I should imagine he’ll be doing these trips alone from now on anyway.

PGtipsplease · 19/01/2020 11:10

I should imagine he’ll be doing these trips alone from now on anyway

Yep!

saraclara · 19/01/2020 11:14

Sometimes my (now adult) daughters and I travel together to go and see their grandmothers. One of my daughters prefers to do the driving. I choose to sit in the back so the siblings are together (and I have the extra space in the back).

Hollyhead · 19/01/2020 11:17

He’s a bit of a rubbish parent for not putting safety first - children should be in the back as it’s safer if you have an accident.

trappedsincesundaymorn · 19/01/2020 11:24

This is a DP problem of inviting OP and then disregarding her at pickup

Or maybe it's an OP problem of expecting DP to prioritise her over his daughter.

TheMemoryLingers · 19/01/2020 11:26

Wow my mum sat many of times in the back with me sat in the front and that's because as a kid and even now as an adult I suffer with travel sickness so would always get sick if I was sat in the back of the car for long trips

Yes, and that's perfectly reasonable.
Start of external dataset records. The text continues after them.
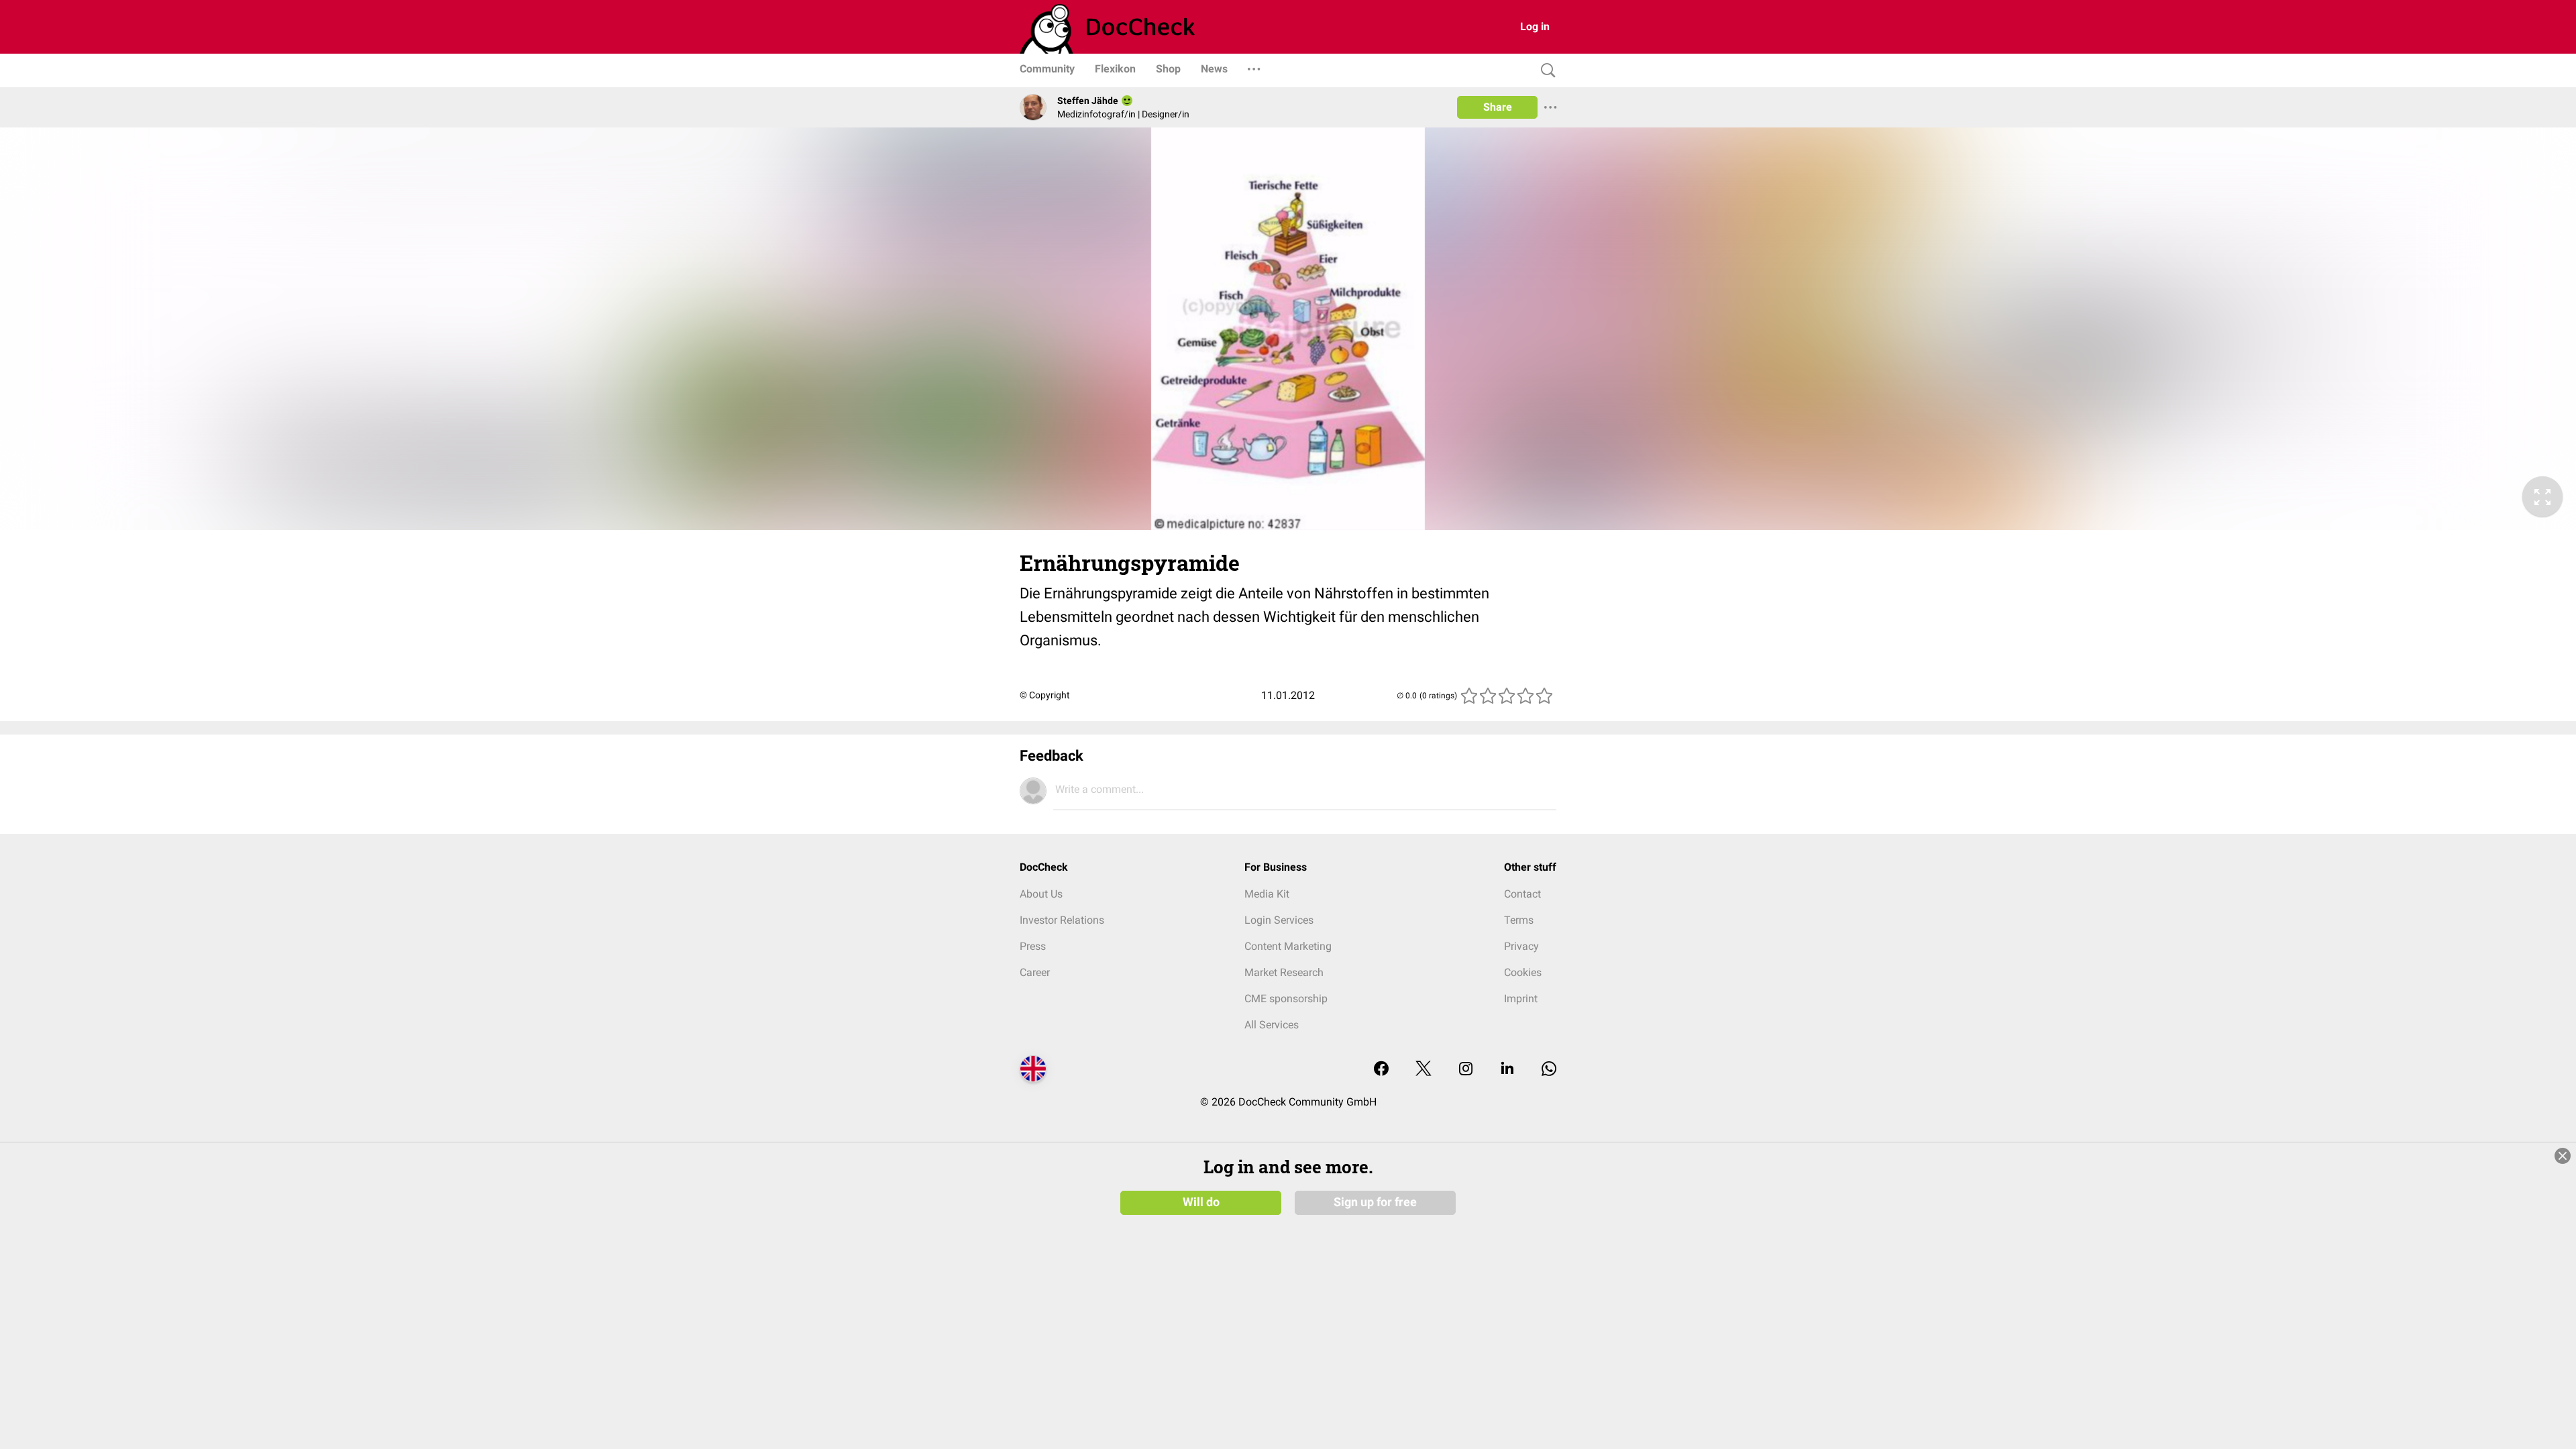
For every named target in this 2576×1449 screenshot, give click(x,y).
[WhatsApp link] (1549, 1069)
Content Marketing (1288, 946)
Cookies (1523, 972)
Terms (1519, 920)
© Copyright (1045, 695)
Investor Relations (1062, 920)
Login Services (1278, 920)
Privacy (1521, 946)
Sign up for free (1375, 1202)
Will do (1201, 1202)
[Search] (1545, 71)
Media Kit (1266, 894)
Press (1033, 946)
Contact (1522, 894)
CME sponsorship (1286, 998)
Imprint (1521, 998)
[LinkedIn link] (1507, 1069)
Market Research (1284, 972)
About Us (1041, 894)
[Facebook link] (1381, 1069)
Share (1497, 107)
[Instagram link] (1465, 1069)
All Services (1271, 1024)
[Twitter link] (1423, 1069)
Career (1035, 972)
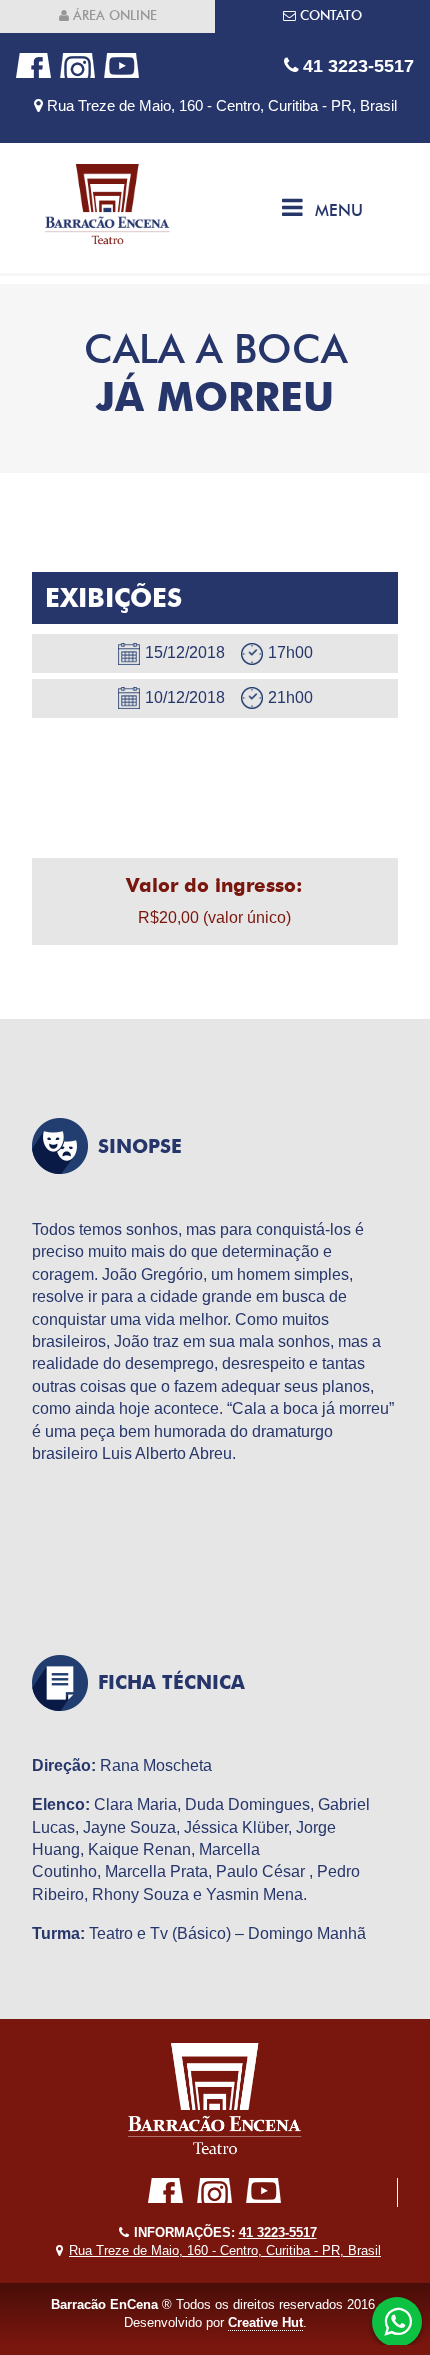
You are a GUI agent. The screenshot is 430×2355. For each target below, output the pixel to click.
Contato (329, 15)
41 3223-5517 (356, 65)
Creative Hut (265, 2322)
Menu (339, 210)
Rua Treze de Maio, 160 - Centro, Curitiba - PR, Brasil (220, 105)
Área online (113, 15)
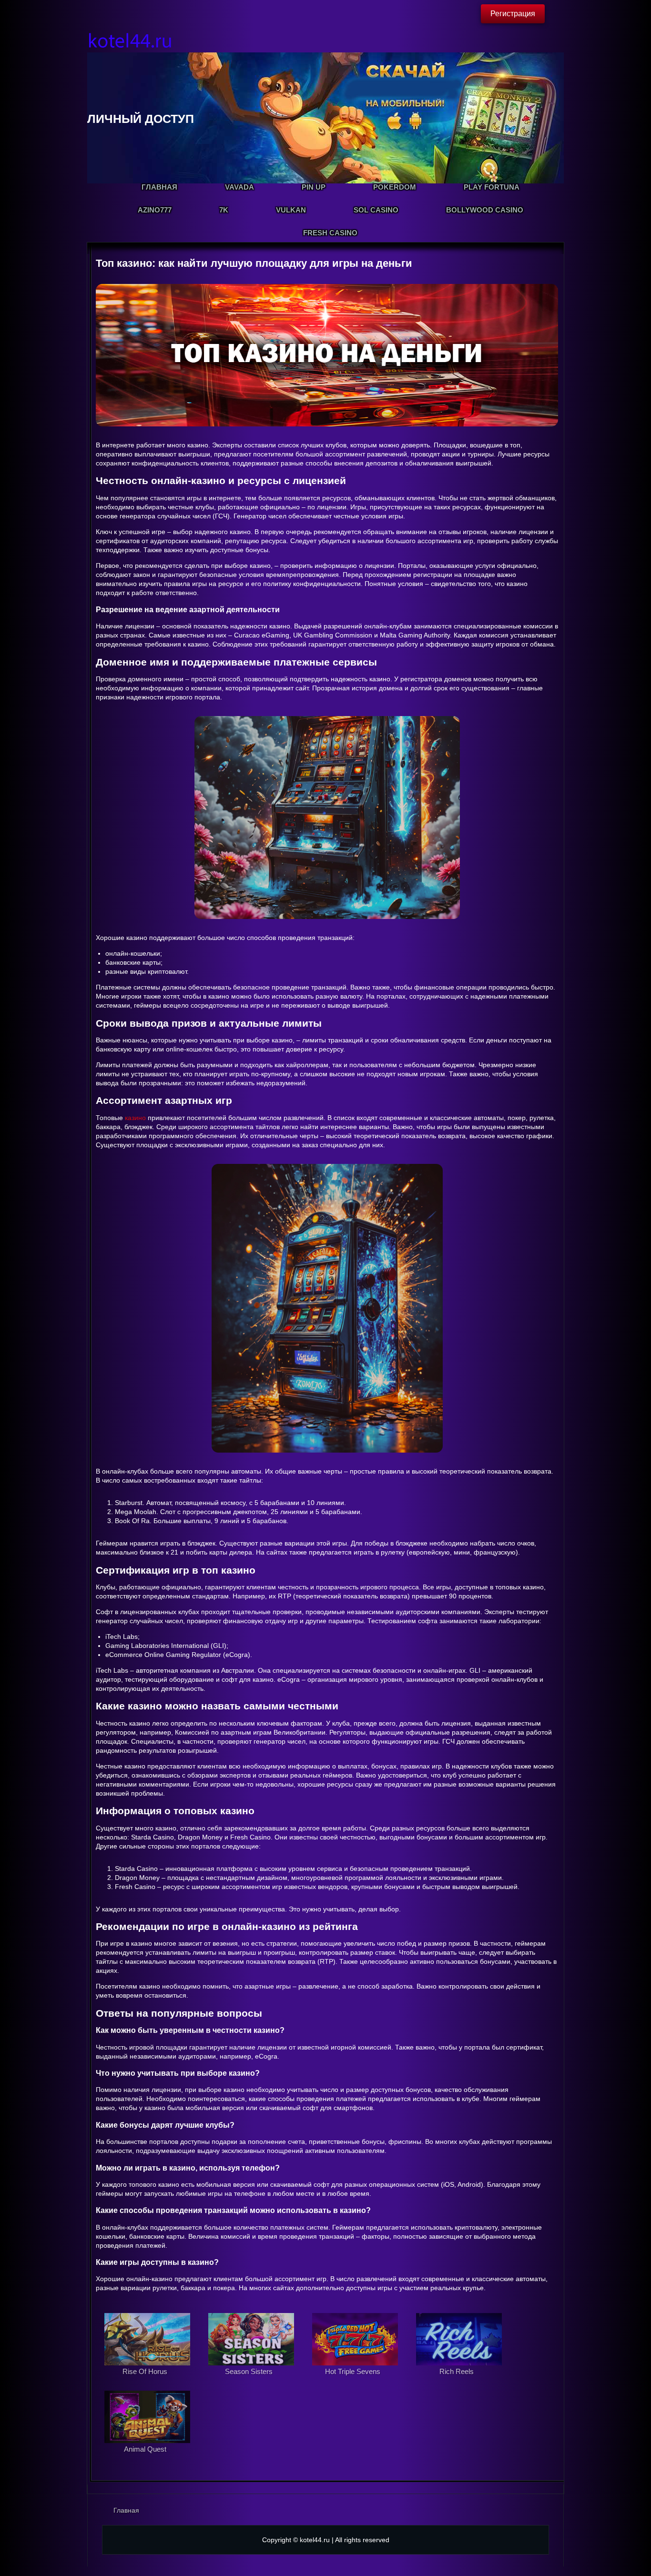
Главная (126, 2510)
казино (135, 1117)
If the OP had posted 'I always have to sit in the back of my DP's car because his DD gets travel sick unless she sits in the front' I think she'd have got a resounding YABU - but that's not the scenario she has presented.

GreenTulips · 19/01/2020 11:29

Or maybe it's an OP problem of expecting DP to prioritise her over his daughter

He asked her to go as a favour. She didn’t need to tag along!! That’s the issue.